Most recently as global head of commercial and pipeline strategy, cell and gene, at Novartis Oncology, Barth led a cross-divisional and cross-functional pipeline strategy team in defining strategy and priorities for all Novartis cell and gene pipeline activities across research, development, manufacturing and commercialization.

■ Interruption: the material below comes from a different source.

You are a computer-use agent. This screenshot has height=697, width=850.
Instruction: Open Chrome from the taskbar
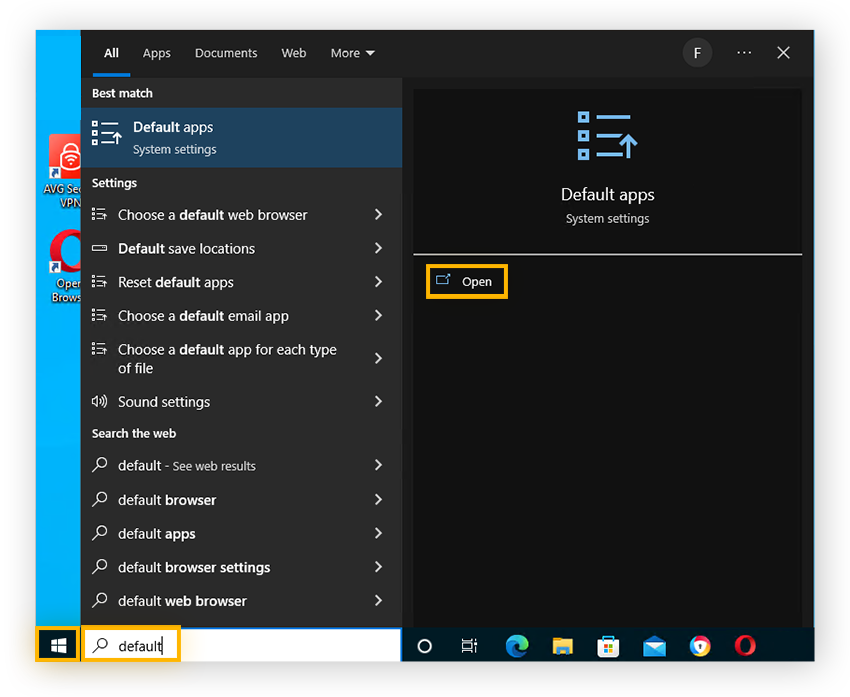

In July, Barth was among 25 women biopharma executives selected by Executive Women In Bio, an initiative of Women In Bio, to participate in the 2021 Boardroom Ready Cohort, an executive development platform designed to promote greater participation by women on corporate boards.
Barth is the latest and highest senior executive to be appointed by MiroBio in recent months. CFO Julian Hirst, MBA, joined the company from Immunocore where, as corporate finance director and head of investor relations, he played a key role in that company raising more than $930 million in three private rounds, a venture debt financing and an IPO.
Lynne Murray, PhD, MBA, has been named MiroBio’s Senior Vice President, Research and Development after previously serving as head of regeneration, early respiratory and immunology at AstraZeneca. She was formerly head of fibrosis biology at AZ-acquired MedImmune, where she established a fibrosis pipeline that delivered multiple assets into the clinic.
“She’s really built up our research and development team and has been instrumental in moving those two compounds that we’re now our lead candidates forward,” Barth said of Murray. “She has been instrumental as well in building and putting in a very good structure around antibody engineering, as well as a further profiling of the I-ReSToRE platform.”